One day the painter showed him a cave at the foot of the mountain, and said that a spirit dwelt there. The painter clapped his hands, and the entrance to the cave opened. He then entered the cave and the entrance closed behind him. Since then nothing is known of the artist or the painting as the painting vanished off the wall.
How did stories such as the one about Wu Daozi play an important role in China’s classical education?
Such stories played a significant part in China’s classical education. They helped the master to guide his pupil in the right direction. They were not merely tales, but were deeply illuminating of the essence of art. The books of Confucius and Zhuangzi are full of such stories. They reveal that art was considered the essence of inner life and spirit in Asia.
Why did the artist agree to get his daughter married to the blacksmith?
Initially the artist was against the blacksmith, Quinten Metsys, marrying his daughter. However, one day Quinten slyly sneaked into the painter’s studio and painted a fly on his latest panel, that was so realistic that the master tried to swat it away. The artist was so impressed that he admitted Quinten as an apprentice into his studio and let him marry his beloved.
What is the difference between the Chinese and European art?
The Chinese and European art are different as the European art is trying to achieve a perfect, illusionistic likeness in Europe, and the Chinese the essence of inner life and spirit in Asia. While the European wants you to look at the landscape through his eyes, the Chinese painter wants you to enter it from any point, then travel in it. He creates a path for your eyes to travel up and down, then back again, in a leisurely movement.
How does shanshui express the Daoist view of the universe?
Shanshui means ‘mountainwater.’ It expresses the Daoist view. The mountain is Yang and it stretches vertically towards Heaven. It is stable, warm, and dry in the sun, while the water is Yin. It is horizontal and resting on the earth, fluid, moist and cool. The interaction of Yin, the receiver, feminine aspect of universal energy, and Yang, active and masculine, is the fundamental belief of Daoism.
What is lacking in Shanshui?
The third element, the Middle Void where their interaction takes place, is lacking in Shanshui. The Middle Void is indispensable. Hence nothing can happen without it. This is the reason why the white, unpainted space in Chinese landscape is important. This is also where Man finds a fundamental role, in that space between Heaven and Earth, he becomes the medium of communication between both poles of the universe.

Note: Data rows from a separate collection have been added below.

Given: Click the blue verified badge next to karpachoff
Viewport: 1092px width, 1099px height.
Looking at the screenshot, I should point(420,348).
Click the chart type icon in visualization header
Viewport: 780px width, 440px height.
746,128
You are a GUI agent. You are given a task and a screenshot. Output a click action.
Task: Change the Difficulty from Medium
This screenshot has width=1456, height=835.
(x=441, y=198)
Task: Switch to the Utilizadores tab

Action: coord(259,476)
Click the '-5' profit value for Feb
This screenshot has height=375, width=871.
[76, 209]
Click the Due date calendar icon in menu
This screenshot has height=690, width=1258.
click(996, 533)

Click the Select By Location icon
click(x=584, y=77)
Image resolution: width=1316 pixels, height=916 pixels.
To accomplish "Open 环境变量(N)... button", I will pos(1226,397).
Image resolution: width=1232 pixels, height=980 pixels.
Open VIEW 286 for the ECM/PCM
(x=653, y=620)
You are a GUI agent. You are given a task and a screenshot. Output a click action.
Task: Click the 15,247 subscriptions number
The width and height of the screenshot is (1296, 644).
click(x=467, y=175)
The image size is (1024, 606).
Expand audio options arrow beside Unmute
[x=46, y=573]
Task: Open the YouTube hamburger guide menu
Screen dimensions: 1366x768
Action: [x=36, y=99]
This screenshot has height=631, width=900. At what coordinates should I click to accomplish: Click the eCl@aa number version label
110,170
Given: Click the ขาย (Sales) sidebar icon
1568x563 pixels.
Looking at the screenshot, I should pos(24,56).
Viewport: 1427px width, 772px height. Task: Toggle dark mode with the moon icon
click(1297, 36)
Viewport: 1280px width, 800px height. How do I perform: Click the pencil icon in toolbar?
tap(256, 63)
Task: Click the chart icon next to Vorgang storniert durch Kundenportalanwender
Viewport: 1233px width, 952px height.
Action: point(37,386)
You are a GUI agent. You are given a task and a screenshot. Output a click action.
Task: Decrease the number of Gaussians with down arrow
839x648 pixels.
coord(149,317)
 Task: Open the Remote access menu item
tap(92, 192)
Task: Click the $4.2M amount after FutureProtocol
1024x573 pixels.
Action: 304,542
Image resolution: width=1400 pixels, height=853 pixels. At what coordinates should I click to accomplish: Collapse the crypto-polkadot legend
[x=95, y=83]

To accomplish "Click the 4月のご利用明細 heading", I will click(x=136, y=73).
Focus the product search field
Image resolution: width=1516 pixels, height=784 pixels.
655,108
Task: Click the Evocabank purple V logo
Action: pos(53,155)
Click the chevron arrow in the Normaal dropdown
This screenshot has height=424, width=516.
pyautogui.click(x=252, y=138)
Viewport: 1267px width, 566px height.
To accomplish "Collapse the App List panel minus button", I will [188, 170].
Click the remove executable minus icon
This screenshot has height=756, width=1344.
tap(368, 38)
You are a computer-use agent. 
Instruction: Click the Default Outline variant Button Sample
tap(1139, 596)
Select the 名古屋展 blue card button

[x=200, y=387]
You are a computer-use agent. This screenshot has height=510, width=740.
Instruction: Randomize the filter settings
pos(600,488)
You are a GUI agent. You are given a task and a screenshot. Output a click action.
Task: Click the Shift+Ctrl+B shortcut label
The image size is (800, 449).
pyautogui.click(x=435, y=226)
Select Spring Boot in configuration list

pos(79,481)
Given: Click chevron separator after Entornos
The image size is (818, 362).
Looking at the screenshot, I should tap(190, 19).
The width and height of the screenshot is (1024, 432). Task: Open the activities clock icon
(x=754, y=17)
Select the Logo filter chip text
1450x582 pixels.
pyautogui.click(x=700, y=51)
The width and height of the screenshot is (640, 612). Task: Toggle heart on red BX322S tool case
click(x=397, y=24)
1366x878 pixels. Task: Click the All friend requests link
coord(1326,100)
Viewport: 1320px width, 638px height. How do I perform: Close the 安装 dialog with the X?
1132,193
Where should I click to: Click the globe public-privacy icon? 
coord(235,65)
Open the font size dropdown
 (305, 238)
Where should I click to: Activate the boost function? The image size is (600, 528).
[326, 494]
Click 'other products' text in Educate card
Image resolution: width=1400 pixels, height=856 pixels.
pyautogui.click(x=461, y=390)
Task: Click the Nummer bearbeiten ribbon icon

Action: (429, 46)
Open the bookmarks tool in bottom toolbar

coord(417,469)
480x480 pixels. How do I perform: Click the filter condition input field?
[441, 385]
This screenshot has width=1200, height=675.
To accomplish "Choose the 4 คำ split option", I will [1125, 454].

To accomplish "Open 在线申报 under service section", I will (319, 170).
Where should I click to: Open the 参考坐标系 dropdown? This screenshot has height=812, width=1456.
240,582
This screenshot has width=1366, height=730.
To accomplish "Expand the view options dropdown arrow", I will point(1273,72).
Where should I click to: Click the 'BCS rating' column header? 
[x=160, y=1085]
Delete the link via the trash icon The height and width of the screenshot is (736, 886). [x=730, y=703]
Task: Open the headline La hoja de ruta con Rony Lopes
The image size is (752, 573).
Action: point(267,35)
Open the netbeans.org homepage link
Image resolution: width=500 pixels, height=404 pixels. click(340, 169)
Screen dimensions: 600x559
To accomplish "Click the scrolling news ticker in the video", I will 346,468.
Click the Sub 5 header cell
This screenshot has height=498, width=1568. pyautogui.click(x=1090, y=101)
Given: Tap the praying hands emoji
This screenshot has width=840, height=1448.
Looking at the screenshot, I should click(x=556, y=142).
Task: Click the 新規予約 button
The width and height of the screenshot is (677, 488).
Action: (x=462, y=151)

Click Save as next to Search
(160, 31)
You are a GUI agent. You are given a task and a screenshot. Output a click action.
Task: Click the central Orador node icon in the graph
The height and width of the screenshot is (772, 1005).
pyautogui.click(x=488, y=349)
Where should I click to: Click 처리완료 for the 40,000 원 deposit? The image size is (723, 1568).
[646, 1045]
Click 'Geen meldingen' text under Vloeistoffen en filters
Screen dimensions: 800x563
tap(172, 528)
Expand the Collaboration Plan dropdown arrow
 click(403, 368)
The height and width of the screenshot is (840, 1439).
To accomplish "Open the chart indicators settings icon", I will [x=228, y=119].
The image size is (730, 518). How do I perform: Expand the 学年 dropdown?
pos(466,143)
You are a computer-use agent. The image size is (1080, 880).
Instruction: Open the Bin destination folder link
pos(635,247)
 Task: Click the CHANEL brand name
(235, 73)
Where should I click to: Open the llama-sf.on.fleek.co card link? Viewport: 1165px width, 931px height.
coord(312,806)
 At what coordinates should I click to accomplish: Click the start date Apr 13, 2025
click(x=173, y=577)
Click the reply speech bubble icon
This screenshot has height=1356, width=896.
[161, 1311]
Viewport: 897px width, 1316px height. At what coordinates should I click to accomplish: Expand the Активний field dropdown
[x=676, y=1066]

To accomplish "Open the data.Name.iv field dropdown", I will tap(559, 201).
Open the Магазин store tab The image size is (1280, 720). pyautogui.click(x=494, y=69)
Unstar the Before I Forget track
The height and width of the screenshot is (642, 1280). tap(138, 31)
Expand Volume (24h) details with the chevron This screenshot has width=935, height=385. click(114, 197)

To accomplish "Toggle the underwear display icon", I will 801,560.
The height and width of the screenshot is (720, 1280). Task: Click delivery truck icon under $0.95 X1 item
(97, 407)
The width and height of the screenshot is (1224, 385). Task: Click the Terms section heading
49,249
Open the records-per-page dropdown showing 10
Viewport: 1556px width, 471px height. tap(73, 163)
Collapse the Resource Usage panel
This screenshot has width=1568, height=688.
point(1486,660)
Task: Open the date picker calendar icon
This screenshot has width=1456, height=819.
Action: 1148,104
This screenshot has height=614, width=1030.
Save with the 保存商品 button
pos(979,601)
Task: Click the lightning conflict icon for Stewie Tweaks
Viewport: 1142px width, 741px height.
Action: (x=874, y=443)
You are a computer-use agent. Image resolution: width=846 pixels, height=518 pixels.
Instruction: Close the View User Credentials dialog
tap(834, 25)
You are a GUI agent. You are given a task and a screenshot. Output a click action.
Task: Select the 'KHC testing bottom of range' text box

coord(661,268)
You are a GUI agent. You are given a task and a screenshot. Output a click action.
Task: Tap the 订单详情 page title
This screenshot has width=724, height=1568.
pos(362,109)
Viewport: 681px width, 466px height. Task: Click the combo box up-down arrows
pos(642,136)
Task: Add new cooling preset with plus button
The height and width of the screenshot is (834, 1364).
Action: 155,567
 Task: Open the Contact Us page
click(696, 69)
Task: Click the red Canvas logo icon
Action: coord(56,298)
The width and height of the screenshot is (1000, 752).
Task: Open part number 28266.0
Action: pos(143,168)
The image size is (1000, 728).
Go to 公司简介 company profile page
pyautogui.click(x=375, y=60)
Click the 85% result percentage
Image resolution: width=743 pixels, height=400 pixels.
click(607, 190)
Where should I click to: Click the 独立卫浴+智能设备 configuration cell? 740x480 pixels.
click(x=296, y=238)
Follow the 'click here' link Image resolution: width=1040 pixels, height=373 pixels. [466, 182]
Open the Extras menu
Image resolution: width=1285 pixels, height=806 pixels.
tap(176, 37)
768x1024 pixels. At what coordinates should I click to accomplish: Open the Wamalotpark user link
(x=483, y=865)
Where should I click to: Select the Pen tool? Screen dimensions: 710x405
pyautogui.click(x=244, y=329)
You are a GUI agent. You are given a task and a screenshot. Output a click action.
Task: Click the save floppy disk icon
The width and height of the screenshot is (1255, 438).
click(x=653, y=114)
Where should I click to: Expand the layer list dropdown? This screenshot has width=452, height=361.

How is the pranayama compared to the Middle void?
The Middle Void is vital as nothing can happen without it. This is the reason why the white, unpainted space in Chinese landscape is imperative. This is also where Man finds a fundamental role, in the yogic practice of pranayama we breathe in, retain and breathe out. The suspension of breath is the Void where meditation occurs.
How did the theory of ‘brut art’ put forward by Jean Dubuffet get credence?
French painter Jean Dubuffet challenged the concept of ‘art brut’ in the 1940s. Before that the art of the untrained visionary was of minor interest. At about the same time ‘an untutored genius was creating paradise’. This was none other than Nek Chand, who cleared a little patch of jungle to make himself a garden sculpted with stone and recycled material known to the world today as the Rock Garden, at Chandigarh.